(What to do): Each line below should be written out again without any change.

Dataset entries
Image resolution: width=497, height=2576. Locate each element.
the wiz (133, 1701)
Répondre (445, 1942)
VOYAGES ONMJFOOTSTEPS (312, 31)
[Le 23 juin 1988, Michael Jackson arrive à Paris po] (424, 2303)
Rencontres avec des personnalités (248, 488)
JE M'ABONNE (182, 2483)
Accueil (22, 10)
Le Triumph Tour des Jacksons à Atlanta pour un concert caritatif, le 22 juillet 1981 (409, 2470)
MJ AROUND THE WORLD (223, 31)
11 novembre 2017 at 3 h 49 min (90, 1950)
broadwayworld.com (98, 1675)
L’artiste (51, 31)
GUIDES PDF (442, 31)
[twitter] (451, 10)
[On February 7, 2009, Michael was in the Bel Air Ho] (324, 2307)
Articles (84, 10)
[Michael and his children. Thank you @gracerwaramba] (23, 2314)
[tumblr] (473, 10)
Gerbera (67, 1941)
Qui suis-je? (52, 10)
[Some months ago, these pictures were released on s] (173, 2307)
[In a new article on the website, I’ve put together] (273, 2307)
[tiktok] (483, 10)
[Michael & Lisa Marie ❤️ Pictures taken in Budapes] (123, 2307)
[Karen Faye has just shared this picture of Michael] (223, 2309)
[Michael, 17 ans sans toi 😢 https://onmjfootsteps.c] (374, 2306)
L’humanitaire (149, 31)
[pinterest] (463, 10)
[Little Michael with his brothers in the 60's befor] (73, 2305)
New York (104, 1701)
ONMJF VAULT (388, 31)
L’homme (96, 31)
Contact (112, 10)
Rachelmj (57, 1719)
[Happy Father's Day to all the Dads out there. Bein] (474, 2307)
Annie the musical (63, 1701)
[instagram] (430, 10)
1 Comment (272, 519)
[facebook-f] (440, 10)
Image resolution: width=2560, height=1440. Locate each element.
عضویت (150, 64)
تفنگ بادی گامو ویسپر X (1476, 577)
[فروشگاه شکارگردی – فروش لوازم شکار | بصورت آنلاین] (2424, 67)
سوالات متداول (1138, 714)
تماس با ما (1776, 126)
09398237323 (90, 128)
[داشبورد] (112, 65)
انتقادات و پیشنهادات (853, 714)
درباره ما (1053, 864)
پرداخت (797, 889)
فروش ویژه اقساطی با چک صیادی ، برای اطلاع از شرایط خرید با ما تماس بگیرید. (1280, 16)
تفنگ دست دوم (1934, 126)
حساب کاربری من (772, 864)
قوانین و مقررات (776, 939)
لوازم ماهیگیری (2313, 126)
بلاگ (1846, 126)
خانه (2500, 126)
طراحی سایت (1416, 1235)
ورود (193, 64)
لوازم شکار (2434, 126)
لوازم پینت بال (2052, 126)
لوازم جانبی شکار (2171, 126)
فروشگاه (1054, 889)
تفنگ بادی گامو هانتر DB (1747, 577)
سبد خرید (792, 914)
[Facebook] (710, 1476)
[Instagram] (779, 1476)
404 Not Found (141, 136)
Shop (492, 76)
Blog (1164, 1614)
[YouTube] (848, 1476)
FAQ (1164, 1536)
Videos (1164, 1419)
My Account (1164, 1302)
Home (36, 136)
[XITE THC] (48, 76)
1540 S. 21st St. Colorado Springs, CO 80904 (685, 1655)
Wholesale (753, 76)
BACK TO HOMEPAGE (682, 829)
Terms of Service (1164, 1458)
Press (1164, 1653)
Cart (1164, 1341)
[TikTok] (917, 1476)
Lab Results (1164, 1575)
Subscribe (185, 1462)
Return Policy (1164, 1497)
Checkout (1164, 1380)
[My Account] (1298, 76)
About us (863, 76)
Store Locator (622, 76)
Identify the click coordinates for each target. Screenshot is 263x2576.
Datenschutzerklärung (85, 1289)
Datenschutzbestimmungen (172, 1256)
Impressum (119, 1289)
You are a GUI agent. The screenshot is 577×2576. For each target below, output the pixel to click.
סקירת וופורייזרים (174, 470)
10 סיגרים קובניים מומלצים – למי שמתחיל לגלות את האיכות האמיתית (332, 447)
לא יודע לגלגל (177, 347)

(Result):
Image resolution: width=497, height=2576. Locate each element.
the wiz (133, 1701)
Répondre (445, 1942)
VOYAGES ONMJFOOTSTEPS (312, 31)
[Le 23 juin 1988, Michael Jackson arrive à Paris po] (424, 2303)
Rencontres avec des personnalités (248, 488)
JE M'ABONNE (182, 2483)
Accueil (22, 10)
Le Triumph Tour des Jacksons à Atlanta pour un concert caritatif, le 22 juillet 1981 (409, 2470)
MJ AROUND THE WORLD (223, 31)
11 novembre 2017 at 3 h 49 min (90, 1950)
broadwayworld.com (98, 1675)
L’artiste (51, 31)
GUIDES PDF (442, 31)
[twitter] (451, 10)
[On February 7, 2009, Michael was in the Bel Air Ho] (324, 2307)
Articles (84, 10)
[Michael and his children. Thank you @gracerwaramba] (23, 2314)
[tumblr] (473, 10)
Gerbera (67, 1941)
Qui suis-je? (52, 10)
[Some months ago, these pictures were released on s] (173, 2307)
[In a new article on the website, I’ve put together] (273, 2307)
[tiktok] (483, 10)
[Michael & Lisa Marie ❤️ Pictures taken in Budapes] (123, 2307)
[Karen Faye has just shared this picture of Michael] (223, 2309)
[Michael, 17 ans sans toi 😢 https://onmjfootsteps.c] (374, 2306)
L’humanitaire (149, 31)
[pinterest] (463, 10)
[Little Michael with his brothers in the 60's befor] (73, 2305)
New York (104, 1701)
ONMJF VAULT (388, 31)
L’homme (96, 31)
Contact (112, 10)
Rachelmj (57, 1719)
[Happy Father's Day to all the Dads out there. Bein] (474, 2307)
Annie the musical (63, 1701)
[instagram] (430, 10)
1 Comment (272, 519)
[facebook-f] (440, 10)
Image resolution: width=2560, height=1440. Locate each element.
عضویت (150, 64)
تفنگ بادی گامو ویسپر X (1476, 577)
[فروشگاه شکارگردی – فروش لوازم شکار | بصورت آنلاین] (2424, 67)
سوالات متداول (1138, 714)
تماس با ما (1776, 126)
09398237323 (90, 128)
[داشبورد] (112, 65)
انتقادات و پیشنهادات (853, 714)
درباره ما (1053, 864)
پرداخت (797, 889)
فروش ویژه اقساطی با چک صیادی ، برای اطلاع از شرایط خرید با ما تماس بگیرید. (1280, 16)
تفنگ دست دوم (1934, 126)
حساب کاربری من (772, 864)
قوانین و مقررات (776, 939)
لوازم ماهیگیری (2313, 126)
بلاگ (1846, 126)
خانه (2500, 126)
طراحی سایت (1416, 1235)
ورود (193, 64)
لوازم شکار (2434, 126)
لوازم پینت بال (2052, 126)
لوازم جانبی شکار (2171, 126)
فروشگاه (1054, 889)
تفنگ بادی گامو هانتر DB (1747, 577)
سبد خرید (792, 914)
[Facebook] (710, 1476)
[Instagram] (779, 1476)
404 Not Found (141, 136)
Shop (492, 76)
Blog (1164, 1614)
[YouTube] (848, 1476)
FAQ (1164, 1536)
Videos (1164, 1419)
My Account (1164, 1302)
Home (36, 136)
[XITE THC] (48, 76)
1540 S. 21st St. Colorado Springs, CO 80904 (685, 1655)
Wholesale (753, 76)
BACK TO HOMEPAGE (682, 829)
Terms of Service (1164, 1458)
Press (1164, 1653)
Cart (1164, 1341)
[TikTok] (917, 1476)
Lab Results (1164, 1575)
Subscribe (185, 1462)
Return Policy (1164, 1497)
Checkout (1164, 1380)
[My Account] (1298, 76)
About us (863, 76)
Store Locator (622, 76)
Identify the click coordinates for each target. Screenshot is 263x2576.
Datenschutzerklärung (85, 1289)
Datenschutzbestimmungen (172, 1256)
Impressum (119, 1289)
You are a GUI agent. The screenshot is 577×2576. For each target below, output the pixel to click.
סקירת וופורייזרים (174, 470)
10 סיגרים קובניים מומלצים – למי שמתחיל לגלות את האיכות האמיתית (332, 447)
לא יודע לגלגל (177, 347)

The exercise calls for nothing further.